The game of coding is a new framework at the intersection of game theory and coding theory; designed to transcend the fundamental limitations of classical coding theory. While traditional coding theoretic schemes rely on a strict trust assumption, that honest nodes must outnumber adversarial ones to guarantee valid decoding, the game of coding leverages the economic rationality of actors to guarantee correctness and reliable decodability, even in the presence of an adversarial majority. This capability is paramount for emerging permissionless applications, particularly decentralized machine learning (DeML).

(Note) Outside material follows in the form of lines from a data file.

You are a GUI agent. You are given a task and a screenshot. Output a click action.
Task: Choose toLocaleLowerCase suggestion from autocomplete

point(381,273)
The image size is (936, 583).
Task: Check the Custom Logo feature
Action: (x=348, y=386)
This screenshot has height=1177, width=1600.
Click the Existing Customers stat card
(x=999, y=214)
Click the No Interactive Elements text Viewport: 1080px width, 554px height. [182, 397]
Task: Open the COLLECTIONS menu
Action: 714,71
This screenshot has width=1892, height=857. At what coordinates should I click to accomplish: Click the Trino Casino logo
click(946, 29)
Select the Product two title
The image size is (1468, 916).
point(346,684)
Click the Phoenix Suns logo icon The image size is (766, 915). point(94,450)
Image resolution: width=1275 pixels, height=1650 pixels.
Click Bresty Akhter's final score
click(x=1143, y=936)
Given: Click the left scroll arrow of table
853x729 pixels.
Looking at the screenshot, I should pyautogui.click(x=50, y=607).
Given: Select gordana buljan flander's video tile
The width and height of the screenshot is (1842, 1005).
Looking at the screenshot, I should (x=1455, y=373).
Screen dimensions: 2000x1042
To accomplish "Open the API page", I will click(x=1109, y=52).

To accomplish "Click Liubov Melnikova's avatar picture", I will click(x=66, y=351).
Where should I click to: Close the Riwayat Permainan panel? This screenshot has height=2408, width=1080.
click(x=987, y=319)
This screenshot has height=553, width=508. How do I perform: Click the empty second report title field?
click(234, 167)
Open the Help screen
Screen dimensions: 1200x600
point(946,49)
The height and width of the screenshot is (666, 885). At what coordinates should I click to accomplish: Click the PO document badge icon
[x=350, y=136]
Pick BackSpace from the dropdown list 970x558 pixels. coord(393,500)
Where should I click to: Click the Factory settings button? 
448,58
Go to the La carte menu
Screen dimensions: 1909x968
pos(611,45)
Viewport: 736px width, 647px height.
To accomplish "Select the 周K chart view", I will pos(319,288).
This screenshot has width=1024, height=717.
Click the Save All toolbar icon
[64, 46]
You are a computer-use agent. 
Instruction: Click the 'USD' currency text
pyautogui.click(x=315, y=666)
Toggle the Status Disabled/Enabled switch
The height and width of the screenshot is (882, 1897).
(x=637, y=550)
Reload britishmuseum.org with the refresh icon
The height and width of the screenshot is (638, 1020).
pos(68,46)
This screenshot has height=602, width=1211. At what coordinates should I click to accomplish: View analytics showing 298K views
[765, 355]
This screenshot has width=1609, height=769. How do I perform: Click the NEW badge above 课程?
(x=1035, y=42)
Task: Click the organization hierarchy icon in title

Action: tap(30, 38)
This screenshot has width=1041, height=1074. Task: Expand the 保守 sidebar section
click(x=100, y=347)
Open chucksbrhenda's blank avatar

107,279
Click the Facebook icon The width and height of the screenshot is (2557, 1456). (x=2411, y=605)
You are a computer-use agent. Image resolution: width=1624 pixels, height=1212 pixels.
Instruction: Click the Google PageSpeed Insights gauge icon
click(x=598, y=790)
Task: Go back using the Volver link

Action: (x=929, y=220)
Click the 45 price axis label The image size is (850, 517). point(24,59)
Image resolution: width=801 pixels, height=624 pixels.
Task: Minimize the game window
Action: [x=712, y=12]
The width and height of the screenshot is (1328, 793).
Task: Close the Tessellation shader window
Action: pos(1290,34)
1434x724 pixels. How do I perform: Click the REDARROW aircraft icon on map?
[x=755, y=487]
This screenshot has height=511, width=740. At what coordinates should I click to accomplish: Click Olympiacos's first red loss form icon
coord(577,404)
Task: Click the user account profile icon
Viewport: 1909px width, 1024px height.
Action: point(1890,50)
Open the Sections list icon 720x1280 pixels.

However, prior investigations into the game of coding have been strictly confined to scalar computations, limiting their applicability to real world tasks where high dimensional data is the norm. In this paper, we bridge this gap by extending the framework to the general $N$-dimensional Euclidean space. We provide a rigorous problem formulation for vector valued computations and fully characterize the equilibrium strategies of the resulting high dimensional game. Our analysis demonstrates that the resilience properties established in the scalar setting are preserved in the vector regime, establishing a theoretical foundation for secure, large scale decentralized computing without honest majority assumptions.

翻译：编码博弈是博弈论与编码理论交叉领域的一个新框架，旨在超越经典编码理论的基本局限。传统编码理论方案依赖于严格的信任假设，即诚实节点必须多于对抗节点才能保证有效解码；而编码博弈则利用参与者的经济理性来保证正确性与可靠解码能力，即使在对抗性节点占多数的情况下依然成立。这种能力对于新兴的无许可应用至关重要，特别是去中心化机器学习（DeML）。然而，先前对编码博弈的研究严格局限于标量计算，限制了其在高维数据成为常态的现实任务中的适用性。本文通过将该框架扩展至一般的$N$维欧几里得空间来弥合这一差距。我们为向量值计算提供了严格的问题形式化描述，并完整刻画了由此产生的高维博弈的均衡策略。我们的分析表明，在标量场景中建立的抗干扰特性在向量体系中得以保持，从而为无需诚实多数假设的安全、大规模去中心化计算奠定了理论基础。